Wear a pair of sturdy shoes and prepare yourself to walk on a Roman road.
All you have to do is take the leisurely drive up to the town of São Brás de Alportel. Park your car near the Igreja Matriz (parish church) and reconnoitre the narrow alleys of the old town.
You will soon be attracted by the joyful noise emanating from the Baroque Verbena Gardens with the municipal swimming pool, and there, on the southern slopes of the old town, Rua do Matadouro, you find the new Centro da Calçadinha, which is the information and reception centre of the Calçadinha.
The calçadinha, or causeway, easily reached from the Centro, is an ancient path from Roman times that connected the city of Ossonoba (Faro) with the Roman centre of Pax Lulia (Beja).
It passed Roman Milreu and Vale do Joio (São Brás). Only two stretches of this cobblestone pavement, less than 1 km in total length, have been uncovered and restored, and walking on these roughly hewn stones is really like taking a hike into the distant past of the Roman province of Lusitania.
The technical characteristics and the peculiarities of construction of these roads, which had to overcome all kinds of natural obstacles in areas of accentuated slopes or grounds that were otherwise difficult to transit and also easily changed by rain water torrents, etc, are elucidated and explained with colourful illustrations in bilingual exhibits at the abovementioned Centro da Calçadinha.
Here are also kept and exhibited some archaeological artefacts and ceramic remains dating from the end of the 1st to the end of the 4th and 5th centuries AD, that were found near and alongside the path, and it is assumed that they bear witness to the existence of a changing station (mutatio), a place used by travellers to rest and change animals and carts during long journeys.
The small town of São Brás has been acutely aware of its cultural heritage as documented by these remains from antiquity as well as others from pre-historic times, and continues to be conscious of this legacy by saving, studying, revealing and protecting the efforts of further archaeological activity.
I think this Roman corner of São Brás is well worth a visit for anyone who is keen to have the imagination of past history in this erstwhile most western province of the Roman Empire stimulated.
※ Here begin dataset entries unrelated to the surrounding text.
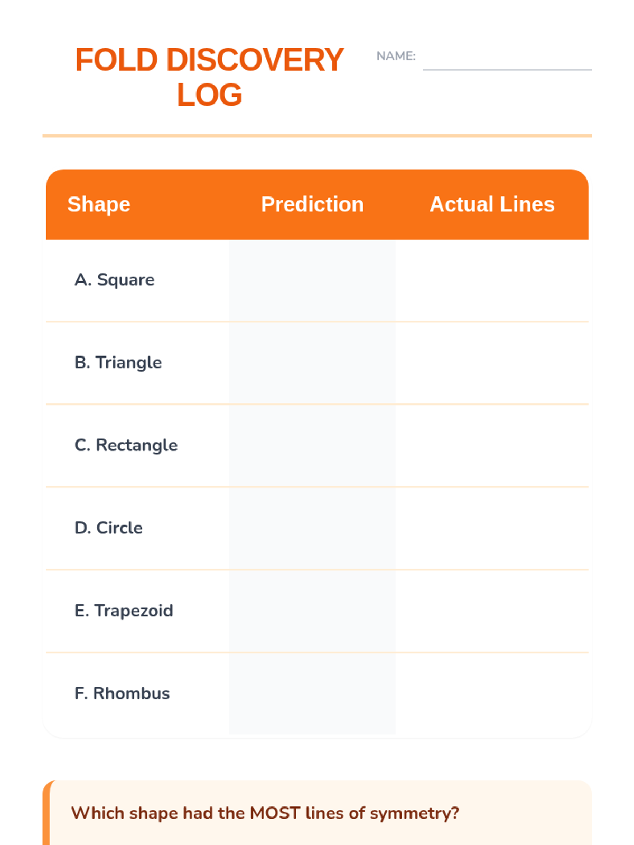
Task: Click the Actual Lines cell for Rectangle
Action: pyautogui.click(x=492, y=446)
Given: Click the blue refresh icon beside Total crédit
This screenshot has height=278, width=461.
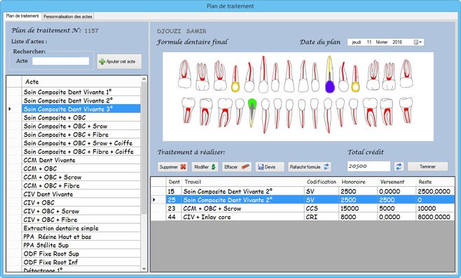Looking at the screenshot, I should click(x=399, y=166).
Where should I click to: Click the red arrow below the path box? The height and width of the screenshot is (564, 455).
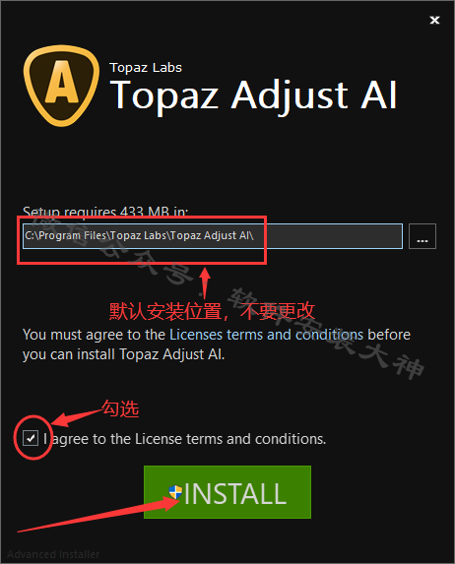[x=205, y=283]
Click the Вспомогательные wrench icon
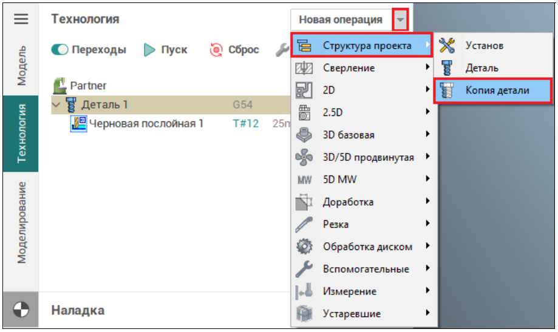Screen dimensions: 558x332 pos(304,269)
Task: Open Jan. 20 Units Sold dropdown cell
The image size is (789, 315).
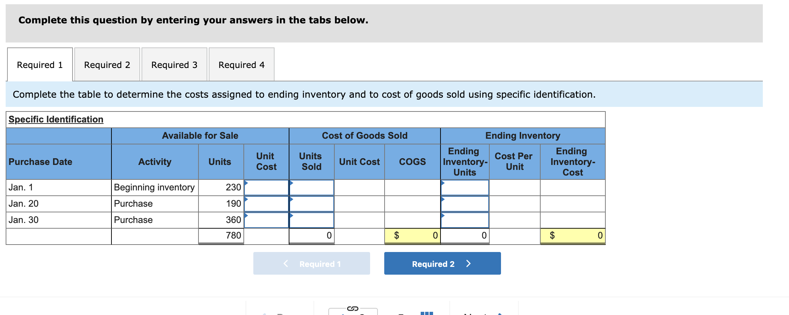Action: [311, 204]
I came away from this pleasant museum visit and rugged short walk thinking of my own calçada which I had never really paid much attention to or given any thought as to provenance.
But there it is, my extensive calçada drive to the garage, the neat garden paths and the efficient sloping surround of the well, all paved meticulously, albeit with relatively small square granite cobbles rather than huge stones of different sizes, reliably durable and aesthetically pleasing.
So now I know that I am surrounded by copies of one of archaeology’s most prized vestiges. For what is the calçadinha if not an example of one of the most durable human “buildings” in known history?
You find them in temples, places of cult, Inca trails, under triumphal arches and so on. They accompany us through the centuries and are even today not substantially different from antiquity – only the materials have changed over time. But they continue to rely on the human hand and human dexterity. Cobblestone roads have been built all over (mainly) Europe in places of extreme use and great wear and tear; for they offer ecological advantages, like better drainage, frost and heat resistance, protection from mud and dust, and they are easily changed and/or repaired.
Even the advent of asphalt in the middle of the 19th century has not pushed them totally out of existence.
There are European countries where the lapitador or calçadeiro or plasterer belongs to a proud craft, in fact one could call many of them stone artists, and in medieval times they belonged to one of the most powerful and important guilds.
The multi-coloured pavements in many a Czech, Polish or, yes, Portuguese town to this day are veritable works of art. The combined use of white marble, black basalt and red porphyry, all natural stones, allow creations of unlimited and ever imaginative design.
My advice: if and when you are building your house, do insist that the part of your most used outdoor areas be paved with cobblestones, i.e. calçada.
Yes, it might be initially more expensive, but in the long run you will benefit from durability, lack of damage/repair and you will always like the looks of this work of human effort. You have learned from antiquity and are building for posterity.